━━━ RECORDS ━━━

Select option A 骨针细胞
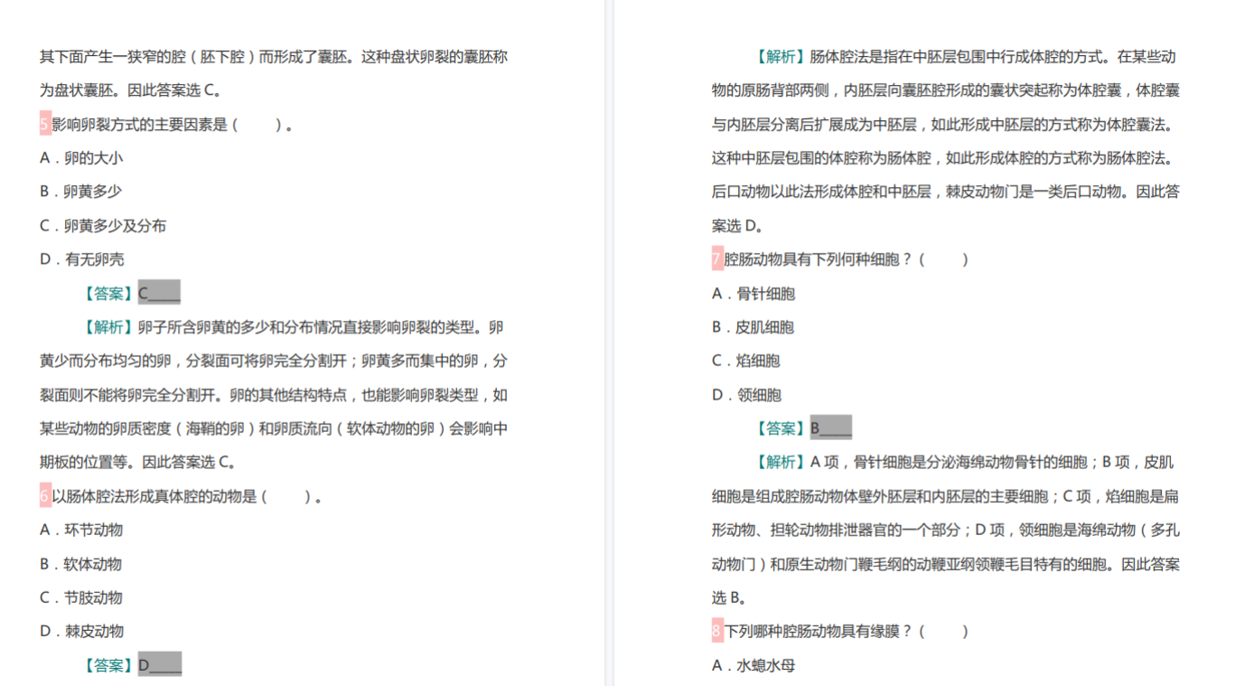 [x=754, y=294]
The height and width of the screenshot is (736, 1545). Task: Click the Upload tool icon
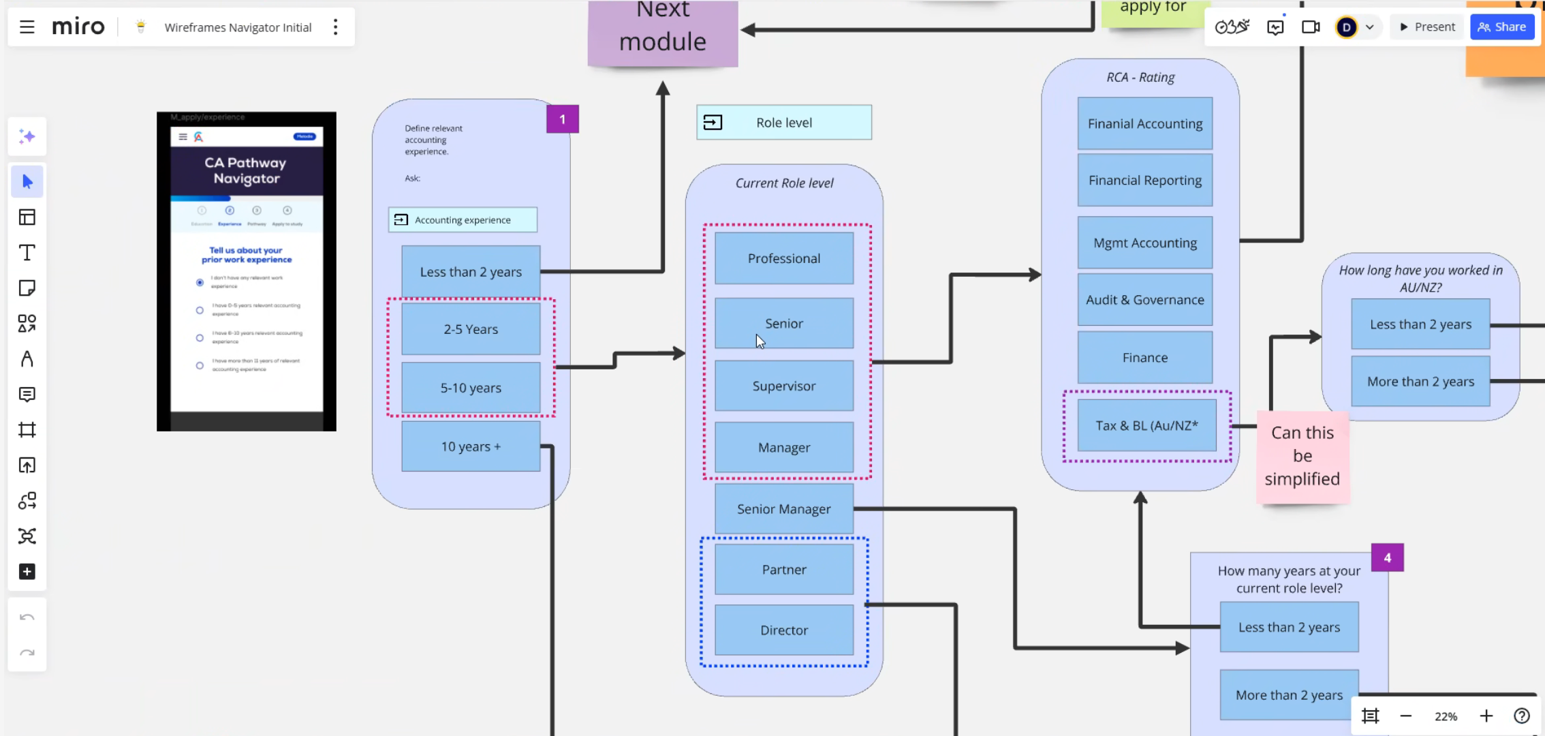click(x=27, y=465)
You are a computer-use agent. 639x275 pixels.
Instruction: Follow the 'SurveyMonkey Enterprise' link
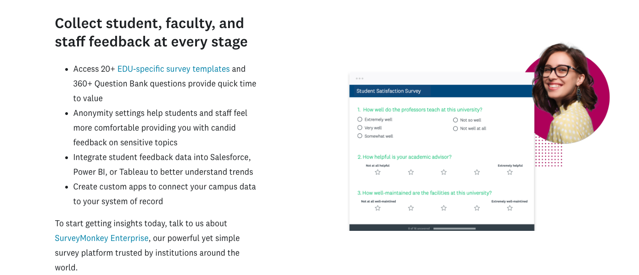pyautogui.click(x=101, y=238)
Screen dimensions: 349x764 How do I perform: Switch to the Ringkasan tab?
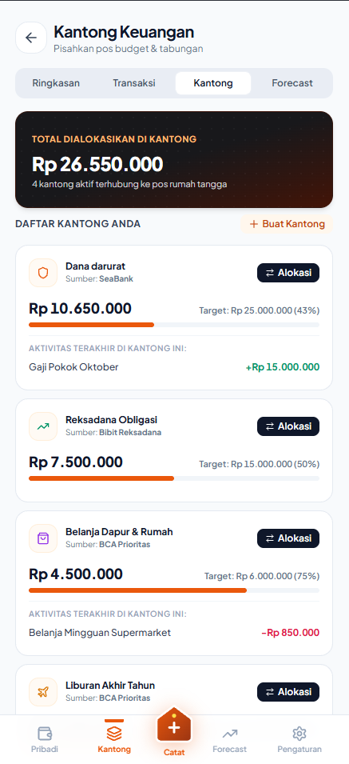[56, 83]
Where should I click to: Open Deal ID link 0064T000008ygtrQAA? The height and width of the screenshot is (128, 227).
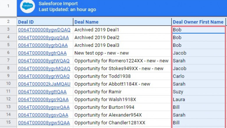(42, 53)
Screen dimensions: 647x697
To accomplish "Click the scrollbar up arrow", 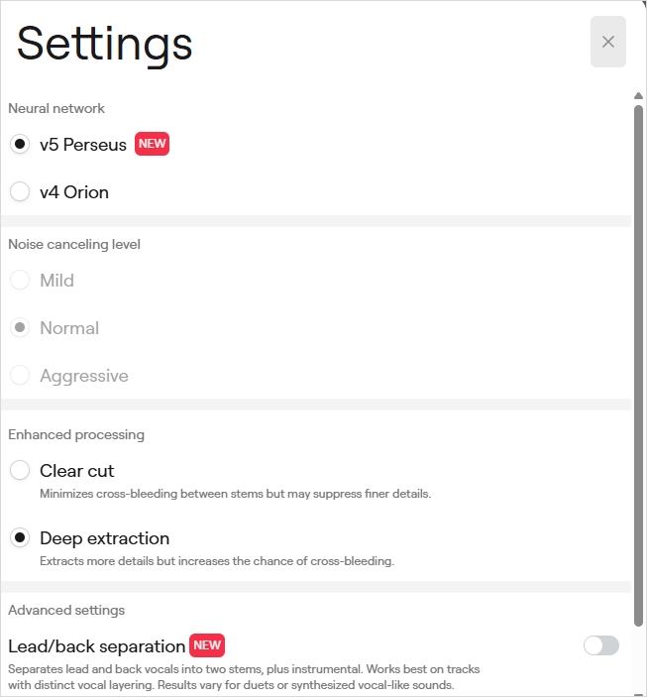I will click(x=639, y=96).
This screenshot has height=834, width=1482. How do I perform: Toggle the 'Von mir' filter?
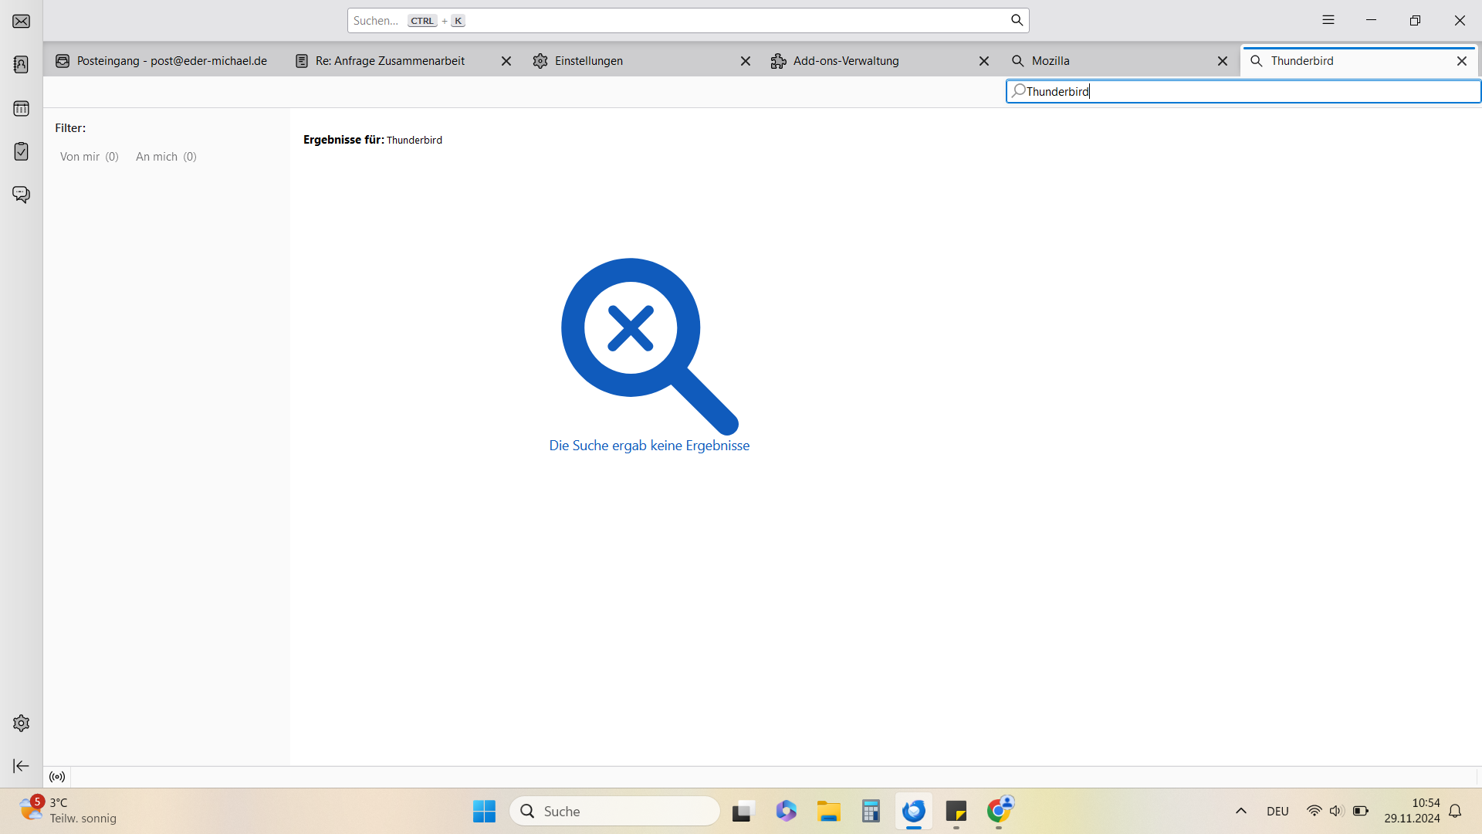pyautogui.click(x=89, y=157)
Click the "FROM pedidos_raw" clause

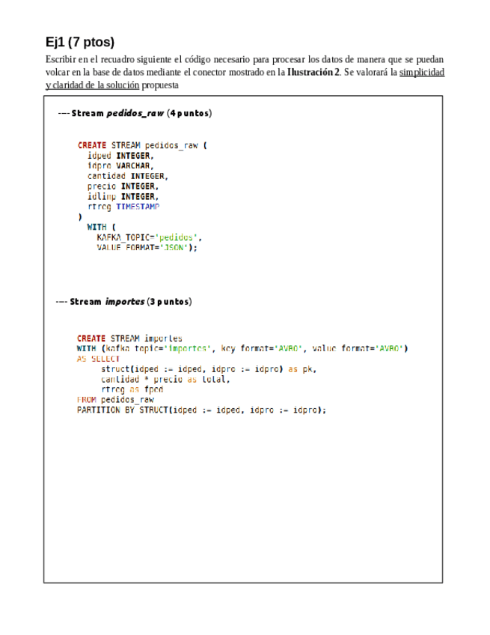pos(115,400)
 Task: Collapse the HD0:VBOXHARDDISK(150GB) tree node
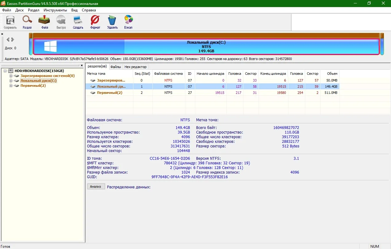(5, 71)
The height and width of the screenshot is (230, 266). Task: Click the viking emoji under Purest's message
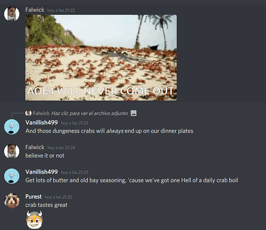[34, 219]
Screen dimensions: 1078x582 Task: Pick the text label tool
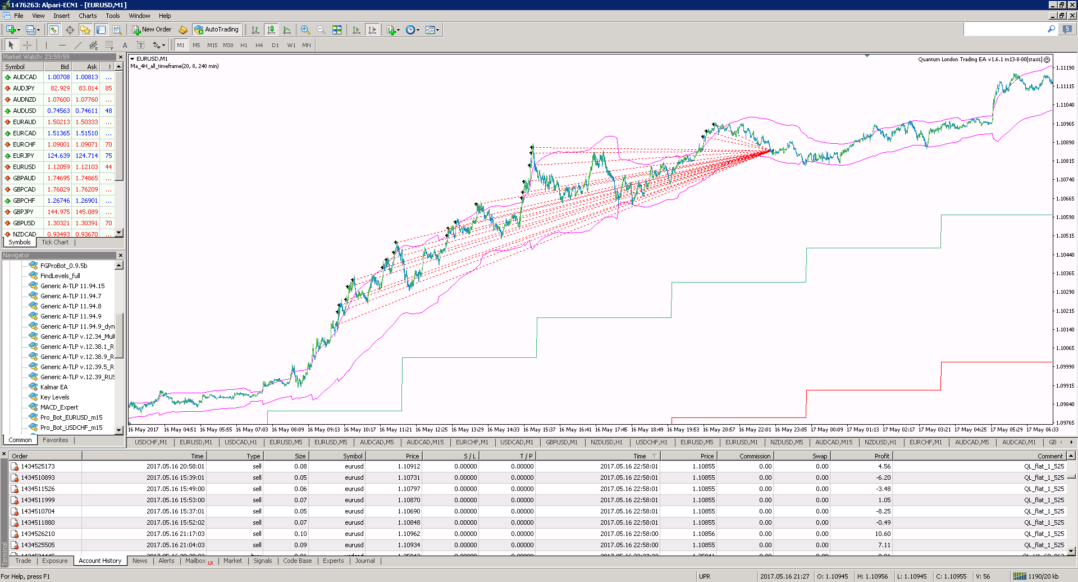125,45
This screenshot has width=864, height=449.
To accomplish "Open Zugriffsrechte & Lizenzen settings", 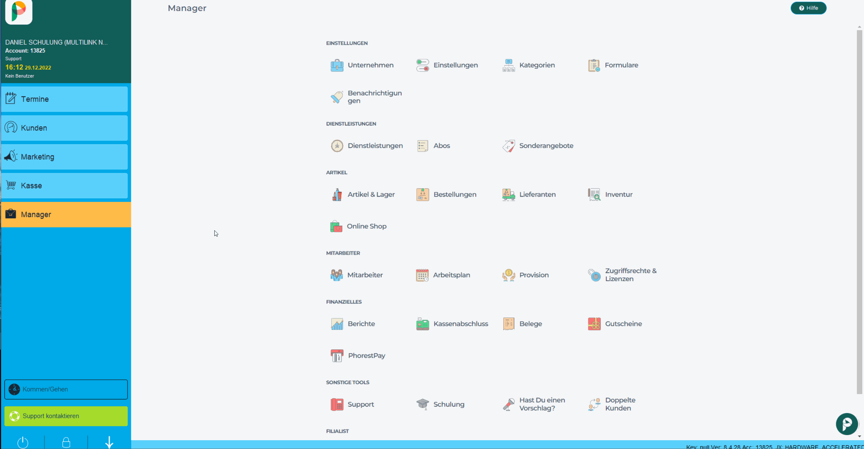I will click(x=624, y=275).
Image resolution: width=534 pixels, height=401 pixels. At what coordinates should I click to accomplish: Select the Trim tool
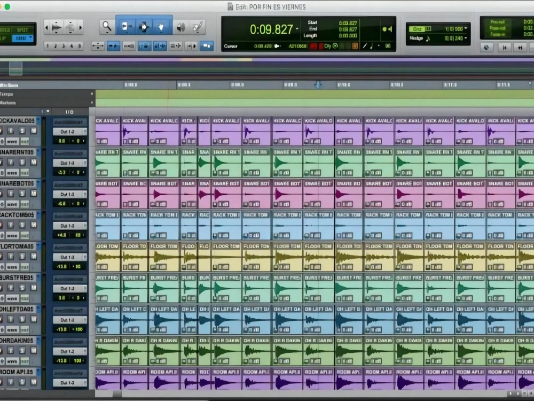point(125,26)
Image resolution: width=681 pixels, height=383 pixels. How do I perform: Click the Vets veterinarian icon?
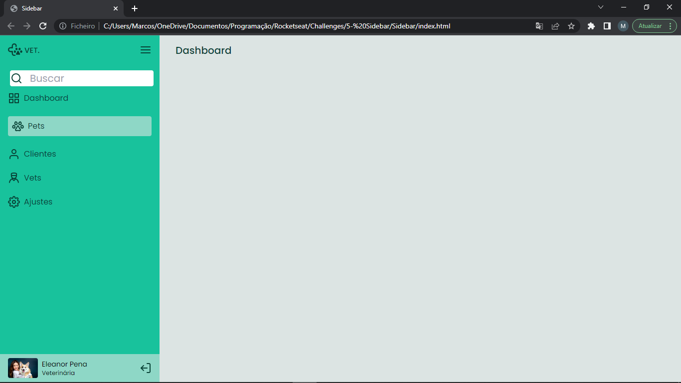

━━━

### WHAT THE EXERCISE ASKS
Gather each line from the rows above that contains the word "pixels", and copy those lines out.

### RESULT OF THIS EXERCISE
You are a computer-use agent. 639x275 pixels.
Image resolution: width=534 pixels, height=401 pixels. At what coordinates should I click to accomplish: Select the Trim tool
Image resolution: width=681 pixels, height=383 pixels. How do I perform: Click the Vets veterinarian icon?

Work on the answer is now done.